*Source data*

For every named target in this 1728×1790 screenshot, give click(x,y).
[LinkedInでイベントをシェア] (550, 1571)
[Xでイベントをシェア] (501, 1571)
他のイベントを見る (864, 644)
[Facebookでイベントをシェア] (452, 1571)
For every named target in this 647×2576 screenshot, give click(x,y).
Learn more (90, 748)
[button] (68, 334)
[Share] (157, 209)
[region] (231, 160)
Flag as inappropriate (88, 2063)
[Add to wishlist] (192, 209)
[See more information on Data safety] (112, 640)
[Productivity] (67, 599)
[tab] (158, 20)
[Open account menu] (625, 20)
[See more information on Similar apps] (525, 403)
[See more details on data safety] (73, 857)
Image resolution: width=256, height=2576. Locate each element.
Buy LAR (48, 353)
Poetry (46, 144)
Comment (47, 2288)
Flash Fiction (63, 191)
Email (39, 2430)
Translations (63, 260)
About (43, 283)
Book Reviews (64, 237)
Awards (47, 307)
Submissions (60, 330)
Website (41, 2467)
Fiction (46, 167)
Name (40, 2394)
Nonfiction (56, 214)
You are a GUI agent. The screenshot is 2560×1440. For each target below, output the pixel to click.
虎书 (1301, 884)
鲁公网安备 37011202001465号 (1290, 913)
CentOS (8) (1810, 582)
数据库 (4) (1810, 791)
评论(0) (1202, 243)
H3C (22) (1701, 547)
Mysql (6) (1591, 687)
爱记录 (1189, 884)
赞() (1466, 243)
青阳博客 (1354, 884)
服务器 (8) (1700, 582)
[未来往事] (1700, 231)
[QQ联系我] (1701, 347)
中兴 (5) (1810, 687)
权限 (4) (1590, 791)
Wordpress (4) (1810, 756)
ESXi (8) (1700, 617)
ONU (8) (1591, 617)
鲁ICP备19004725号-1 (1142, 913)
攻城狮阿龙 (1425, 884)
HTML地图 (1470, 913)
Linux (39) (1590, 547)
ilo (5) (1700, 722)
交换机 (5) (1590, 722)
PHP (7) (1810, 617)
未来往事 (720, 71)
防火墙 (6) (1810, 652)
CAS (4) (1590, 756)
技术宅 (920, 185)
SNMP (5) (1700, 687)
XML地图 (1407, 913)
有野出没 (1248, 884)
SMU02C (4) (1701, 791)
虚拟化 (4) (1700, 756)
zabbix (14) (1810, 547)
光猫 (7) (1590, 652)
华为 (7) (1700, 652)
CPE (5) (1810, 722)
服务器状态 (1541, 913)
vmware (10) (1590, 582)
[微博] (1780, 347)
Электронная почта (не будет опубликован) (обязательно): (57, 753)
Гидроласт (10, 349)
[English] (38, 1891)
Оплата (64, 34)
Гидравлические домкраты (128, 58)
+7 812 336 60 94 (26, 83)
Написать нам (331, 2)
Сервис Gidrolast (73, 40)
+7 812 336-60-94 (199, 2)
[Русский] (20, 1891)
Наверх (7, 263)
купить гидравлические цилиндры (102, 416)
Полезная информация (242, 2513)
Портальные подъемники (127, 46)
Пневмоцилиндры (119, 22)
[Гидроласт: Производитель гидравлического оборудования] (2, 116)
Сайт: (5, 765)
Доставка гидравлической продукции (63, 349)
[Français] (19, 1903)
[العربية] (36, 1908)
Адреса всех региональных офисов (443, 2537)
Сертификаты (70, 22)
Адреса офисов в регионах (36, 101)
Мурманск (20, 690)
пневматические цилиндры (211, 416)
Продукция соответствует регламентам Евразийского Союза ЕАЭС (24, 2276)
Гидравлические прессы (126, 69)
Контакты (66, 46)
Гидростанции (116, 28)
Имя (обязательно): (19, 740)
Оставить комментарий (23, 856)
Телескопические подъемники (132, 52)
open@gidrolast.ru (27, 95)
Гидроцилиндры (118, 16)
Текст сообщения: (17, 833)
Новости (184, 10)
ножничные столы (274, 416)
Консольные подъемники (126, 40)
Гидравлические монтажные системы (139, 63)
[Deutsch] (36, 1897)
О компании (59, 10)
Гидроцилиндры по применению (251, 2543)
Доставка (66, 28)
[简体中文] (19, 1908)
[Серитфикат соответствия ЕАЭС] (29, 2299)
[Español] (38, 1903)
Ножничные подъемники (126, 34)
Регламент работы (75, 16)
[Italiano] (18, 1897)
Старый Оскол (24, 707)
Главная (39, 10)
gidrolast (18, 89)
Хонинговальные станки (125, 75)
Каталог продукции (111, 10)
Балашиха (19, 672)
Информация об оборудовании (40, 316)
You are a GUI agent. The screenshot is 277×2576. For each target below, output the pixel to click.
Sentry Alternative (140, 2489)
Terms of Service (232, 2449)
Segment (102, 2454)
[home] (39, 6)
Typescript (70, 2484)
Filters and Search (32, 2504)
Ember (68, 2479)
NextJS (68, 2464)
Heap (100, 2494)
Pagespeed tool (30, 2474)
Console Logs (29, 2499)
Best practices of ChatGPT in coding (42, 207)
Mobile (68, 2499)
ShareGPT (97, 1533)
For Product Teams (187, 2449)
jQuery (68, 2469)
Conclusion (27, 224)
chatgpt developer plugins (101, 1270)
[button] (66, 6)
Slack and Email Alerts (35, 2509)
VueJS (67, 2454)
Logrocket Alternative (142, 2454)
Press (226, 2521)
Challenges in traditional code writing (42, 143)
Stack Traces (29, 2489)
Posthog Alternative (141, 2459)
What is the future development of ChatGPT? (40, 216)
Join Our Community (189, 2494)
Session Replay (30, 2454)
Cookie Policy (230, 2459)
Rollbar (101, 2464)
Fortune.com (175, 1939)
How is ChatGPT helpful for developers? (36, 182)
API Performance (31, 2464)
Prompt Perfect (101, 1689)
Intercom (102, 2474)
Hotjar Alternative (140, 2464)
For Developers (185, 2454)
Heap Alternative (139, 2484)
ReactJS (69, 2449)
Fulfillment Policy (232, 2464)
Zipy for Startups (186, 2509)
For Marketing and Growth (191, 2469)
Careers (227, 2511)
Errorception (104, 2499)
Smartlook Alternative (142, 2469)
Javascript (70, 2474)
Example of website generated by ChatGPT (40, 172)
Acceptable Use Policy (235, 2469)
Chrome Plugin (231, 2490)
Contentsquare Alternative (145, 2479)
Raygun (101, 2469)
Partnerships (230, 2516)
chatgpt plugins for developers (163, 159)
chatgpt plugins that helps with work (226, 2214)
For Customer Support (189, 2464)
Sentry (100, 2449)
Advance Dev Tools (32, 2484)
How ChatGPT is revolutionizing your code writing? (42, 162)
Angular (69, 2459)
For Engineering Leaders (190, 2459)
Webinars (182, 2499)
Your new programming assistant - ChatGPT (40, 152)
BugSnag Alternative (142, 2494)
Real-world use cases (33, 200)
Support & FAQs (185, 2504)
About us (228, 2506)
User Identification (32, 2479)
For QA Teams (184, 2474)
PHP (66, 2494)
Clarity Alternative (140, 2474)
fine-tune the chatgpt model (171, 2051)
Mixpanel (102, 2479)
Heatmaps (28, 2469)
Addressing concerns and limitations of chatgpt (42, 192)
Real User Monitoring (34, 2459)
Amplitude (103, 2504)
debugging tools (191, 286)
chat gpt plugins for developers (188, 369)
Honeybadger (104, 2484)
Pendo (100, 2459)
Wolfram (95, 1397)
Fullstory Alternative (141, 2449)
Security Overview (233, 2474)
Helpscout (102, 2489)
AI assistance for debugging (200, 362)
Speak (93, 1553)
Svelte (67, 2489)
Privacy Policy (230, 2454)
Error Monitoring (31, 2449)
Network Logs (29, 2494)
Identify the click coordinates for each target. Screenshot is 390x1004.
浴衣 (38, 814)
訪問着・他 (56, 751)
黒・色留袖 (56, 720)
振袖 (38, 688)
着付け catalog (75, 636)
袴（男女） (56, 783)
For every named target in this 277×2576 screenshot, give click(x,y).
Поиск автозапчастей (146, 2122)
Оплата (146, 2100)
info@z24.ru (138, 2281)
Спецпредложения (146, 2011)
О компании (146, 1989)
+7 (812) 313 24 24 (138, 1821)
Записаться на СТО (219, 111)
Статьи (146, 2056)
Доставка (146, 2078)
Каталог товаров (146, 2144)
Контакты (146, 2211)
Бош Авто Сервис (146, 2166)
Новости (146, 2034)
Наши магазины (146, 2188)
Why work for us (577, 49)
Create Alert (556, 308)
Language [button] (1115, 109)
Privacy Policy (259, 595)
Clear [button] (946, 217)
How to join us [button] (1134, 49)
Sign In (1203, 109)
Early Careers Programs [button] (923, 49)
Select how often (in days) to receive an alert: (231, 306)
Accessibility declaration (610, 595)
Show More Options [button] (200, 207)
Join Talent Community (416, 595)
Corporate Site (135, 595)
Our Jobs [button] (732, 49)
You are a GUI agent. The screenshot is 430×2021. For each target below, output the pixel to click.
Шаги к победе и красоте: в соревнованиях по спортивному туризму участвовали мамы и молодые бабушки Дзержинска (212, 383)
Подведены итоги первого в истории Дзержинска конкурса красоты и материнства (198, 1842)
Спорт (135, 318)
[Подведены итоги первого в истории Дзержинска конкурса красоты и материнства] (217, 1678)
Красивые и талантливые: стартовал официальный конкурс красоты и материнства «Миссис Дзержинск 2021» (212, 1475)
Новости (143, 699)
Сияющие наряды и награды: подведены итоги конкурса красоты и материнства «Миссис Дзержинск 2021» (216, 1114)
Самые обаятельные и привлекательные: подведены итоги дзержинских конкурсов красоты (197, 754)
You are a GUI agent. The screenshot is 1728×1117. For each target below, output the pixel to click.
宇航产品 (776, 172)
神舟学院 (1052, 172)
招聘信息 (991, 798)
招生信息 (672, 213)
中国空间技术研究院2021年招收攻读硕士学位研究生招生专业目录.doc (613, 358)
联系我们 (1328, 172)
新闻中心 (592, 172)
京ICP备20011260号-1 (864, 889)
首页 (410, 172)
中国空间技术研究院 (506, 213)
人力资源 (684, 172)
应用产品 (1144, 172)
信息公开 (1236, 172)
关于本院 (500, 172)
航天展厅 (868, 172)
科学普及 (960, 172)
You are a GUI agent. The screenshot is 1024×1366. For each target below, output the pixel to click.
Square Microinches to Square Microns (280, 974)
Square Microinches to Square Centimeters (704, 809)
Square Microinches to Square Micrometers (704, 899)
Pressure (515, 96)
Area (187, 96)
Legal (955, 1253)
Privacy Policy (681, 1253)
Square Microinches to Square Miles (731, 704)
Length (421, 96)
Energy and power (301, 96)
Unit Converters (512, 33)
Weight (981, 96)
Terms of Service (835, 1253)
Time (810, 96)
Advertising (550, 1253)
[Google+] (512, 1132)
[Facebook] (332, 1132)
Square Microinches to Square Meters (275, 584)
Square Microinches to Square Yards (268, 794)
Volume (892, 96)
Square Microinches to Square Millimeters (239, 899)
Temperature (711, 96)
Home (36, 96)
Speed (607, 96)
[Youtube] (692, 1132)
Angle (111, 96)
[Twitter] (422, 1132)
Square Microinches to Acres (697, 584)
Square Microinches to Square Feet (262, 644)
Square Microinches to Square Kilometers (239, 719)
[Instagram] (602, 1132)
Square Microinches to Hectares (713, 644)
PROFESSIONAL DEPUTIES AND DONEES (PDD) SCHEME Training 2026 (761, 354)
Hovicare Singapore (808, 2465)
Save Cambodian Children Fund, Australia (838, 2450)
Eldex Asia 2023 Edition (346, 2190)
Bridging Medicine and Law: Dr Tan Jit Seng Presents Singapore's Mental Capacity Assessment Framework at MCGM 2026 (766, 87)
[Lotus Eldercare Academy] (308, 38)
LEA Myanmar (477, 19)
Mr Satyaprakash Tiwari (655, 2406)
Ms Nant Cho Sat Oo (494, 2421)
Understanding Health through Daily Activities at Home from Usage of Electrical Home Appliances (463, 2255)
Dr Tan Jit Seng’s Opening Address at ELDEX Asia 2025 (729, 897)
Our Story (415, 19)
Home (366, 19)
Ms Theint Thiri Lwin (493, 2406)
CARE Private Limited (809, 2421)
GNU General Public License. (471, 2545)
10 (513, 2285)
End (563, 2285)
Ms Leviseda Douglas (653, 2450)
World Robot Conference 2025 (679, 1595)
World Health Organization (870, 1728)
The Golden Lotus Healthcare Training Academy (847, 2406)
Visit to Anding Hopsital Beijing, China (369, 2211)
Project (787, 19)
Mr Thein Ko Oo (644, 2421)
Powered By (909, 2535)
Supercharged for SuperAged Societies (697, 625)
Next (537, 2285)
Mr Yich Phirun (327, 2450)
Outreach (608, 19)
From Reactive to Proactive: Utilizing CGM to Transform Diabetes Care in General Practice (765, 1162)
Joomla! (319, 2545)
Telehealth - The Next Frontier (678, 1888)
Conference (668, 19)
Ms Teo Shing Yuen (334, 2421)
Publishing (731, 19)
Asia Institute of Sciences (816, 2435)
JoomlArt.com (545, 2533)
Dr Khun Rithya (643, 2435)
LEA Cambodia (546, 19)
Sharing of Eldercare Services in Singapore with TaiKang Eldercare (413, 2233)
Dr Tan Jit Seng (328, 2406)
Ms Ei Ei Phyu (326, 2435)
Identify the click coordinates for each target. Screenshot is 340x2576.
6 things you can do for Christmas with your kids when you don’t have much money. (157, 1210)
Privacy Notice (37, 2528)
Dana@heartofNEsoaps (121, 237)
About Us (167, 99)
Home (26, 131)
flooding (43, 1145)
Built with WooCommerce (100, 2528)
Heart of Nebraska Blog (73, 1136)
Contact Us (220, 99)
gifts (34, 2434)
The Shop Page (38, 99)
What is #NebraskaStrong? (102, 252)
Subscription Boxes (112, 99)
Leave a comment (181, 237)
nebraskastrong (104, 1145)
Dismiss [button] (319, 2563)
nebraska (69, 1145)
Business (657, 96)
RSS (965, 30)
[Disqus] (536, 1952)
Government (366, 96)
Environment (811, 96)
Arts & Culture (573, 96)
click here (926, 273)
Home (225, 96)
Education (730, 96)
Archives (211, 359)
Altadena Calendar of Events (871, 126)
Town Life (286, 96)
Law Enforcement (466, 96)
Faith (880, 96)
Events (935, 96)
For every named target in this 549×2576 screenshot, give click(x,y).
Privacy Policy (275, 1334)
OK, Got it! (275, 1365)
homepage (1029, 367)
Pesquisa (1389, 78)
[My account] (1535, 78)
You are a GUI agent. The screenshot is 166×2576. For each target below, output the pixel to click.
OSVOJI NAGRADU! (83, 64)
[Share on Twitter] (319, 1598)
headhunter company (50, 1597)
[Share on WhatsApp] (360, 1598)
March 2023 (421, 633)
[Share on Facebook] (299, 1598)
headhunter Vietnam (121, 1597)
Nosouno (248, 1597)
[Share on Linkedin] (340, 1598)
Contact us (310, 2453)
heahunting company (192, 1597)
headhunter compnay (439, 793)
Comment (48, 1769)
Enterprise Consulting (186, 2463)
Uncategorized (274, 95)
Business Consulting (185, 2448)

*Assignment*
Please, from the entries above, set down exactly the lines from the one containing "Slack and Email Alerts (35, 2509)" through the one containing "Smartlook Alternative (142, 2469)", and only those.

*Response area*
Slack and Email Alerts (35, 2509)
VueJS (67, 2454)
Logrocket Alternative (142, 2454)
Press (226, 2521)
Challenges in traditional code writing (42, 143)
Stack Traces (29, 2489)
Posthog Alternative (141, 2459)
What is the future development of ChatGPT? (40, 216)
Join Our Community (189, 2494)
Session Replay (30, 2454)
Cookie Policy (230, 2459)
Rollbar (101, 2464)
Fortune.com (175, 1939)
How is ChatGPT helpful for developers? (36, 182)
API Performance (31, 2464)
Prompt Perfect (101, 1689)
Intercom (102, 2474)
Hotjar Alternative (140, 2464)
For Developers (185, 2454)
Heap Alternative (139, 2484)
ReactJS (69, 2449)
Fulfillment Policy (232, 2464)
Zipy for Startups (186, 2509)
For Marketing and Growth (191, 2469)
Careers (227, 2511)
Errorception (104, 2499)
Smartlook Alternative (142, 2469)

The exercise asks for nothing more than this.